Stored items:
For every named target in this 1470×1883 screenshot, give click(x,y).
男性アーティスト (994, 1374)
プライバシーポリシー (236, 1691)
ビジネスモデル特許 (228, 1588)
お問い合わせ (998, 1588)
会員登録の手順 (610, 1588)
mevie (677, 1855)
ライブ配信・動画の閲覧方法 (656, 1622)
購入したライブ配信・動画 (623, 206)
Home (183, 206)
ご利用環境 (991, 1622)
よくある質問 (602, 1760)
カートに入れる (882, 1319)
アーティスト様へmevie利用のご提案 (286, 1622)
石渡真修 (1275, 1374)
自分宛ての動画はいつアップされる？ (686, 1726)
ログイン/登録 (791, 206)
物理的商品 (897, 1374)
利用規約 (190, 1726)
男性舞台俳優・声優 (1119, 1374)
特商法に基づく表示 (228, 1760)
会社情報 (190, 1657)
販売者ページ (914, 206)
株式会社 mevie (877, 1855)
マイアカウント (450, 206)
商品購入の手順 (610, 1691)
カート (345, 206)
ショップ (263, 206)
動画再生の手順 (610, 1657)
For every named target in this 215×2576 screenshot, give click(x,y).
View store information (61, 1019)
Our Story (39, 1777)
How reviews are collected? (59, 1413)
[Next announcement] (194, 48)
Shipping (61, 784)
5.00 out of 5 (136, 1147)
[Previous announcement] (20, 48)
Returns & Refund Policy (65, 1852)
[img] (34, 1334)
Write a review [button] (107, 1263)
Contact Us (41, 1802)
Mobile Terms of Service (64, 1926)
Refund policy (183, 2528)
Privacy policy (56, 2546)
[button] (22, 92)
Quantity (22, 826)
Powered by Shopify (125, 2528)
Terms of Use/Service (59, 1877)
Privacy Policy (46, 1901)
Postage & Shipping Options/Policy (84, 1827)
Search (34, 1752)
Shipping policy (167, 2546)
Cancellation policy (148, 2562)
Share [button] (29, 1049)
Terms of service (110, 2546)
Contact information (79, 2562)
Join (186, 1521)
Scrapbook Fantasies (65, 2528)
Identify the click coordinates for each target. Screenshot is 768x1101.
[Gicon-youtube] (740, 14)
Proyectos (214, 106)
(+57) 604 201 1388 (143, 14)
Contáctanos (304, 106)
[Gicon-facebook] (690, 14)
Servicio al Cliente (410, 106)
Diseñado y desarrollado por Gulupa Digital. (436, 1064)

**WHAT IS BEING ASKED:**
Look above and repeat, character for character, the lines from the first one to the line with "How reviews are collected? (59, 1413)", counting both.

**ANSWER TO THIS TASK:**
For every named target in this 1470×1883 screenshot, give click(x,y).
男性アーティスト (994, 1374)
プライバシーポリシー (236, 1691)
ビジネスモデル特許 (228, 1588)
お問い合わせ (998, 1588)
会員登録の手順 (610, 1588)
mevie (677, 1855)
ライブ配信・動画の閲覧方法 (656, 1622)
購入したライブ配信・動画 (623, 206)
Home (183, 206)
ご利用環境 (991, 1622)
よくある質問 (602, 1760)
カートに入れる (882, 1319)
アーティスト様へmevie利用のご提案 (286, 1622)
石渡真修 (1275, 1374)
自分宛ての動画はいつアップされる？ (686, 1726)
ログイン/登録 (791, 206)
物理的商品 (897, 1374)
利用規約 (190, 1726)
男性舞台俳優・声優 (1119, 1374)
特商法に基づく表示 (228, 1760)
会社情報 (190, 1657)
販売者ページ (914, 206)
株式会社 mevie (877, 1855)
マイアカウント (450, 206)
商品購入の手順 (610, 1691)
カート (345, 206)
ショップ (263, 206)
動画再生の手順 (610, 1657)
For every named target in this 215×2576 screenshot, give click(x,y).
View store information (61, 1019)
Our Story (39, 1777)
How reviews are collected? (59, 1413)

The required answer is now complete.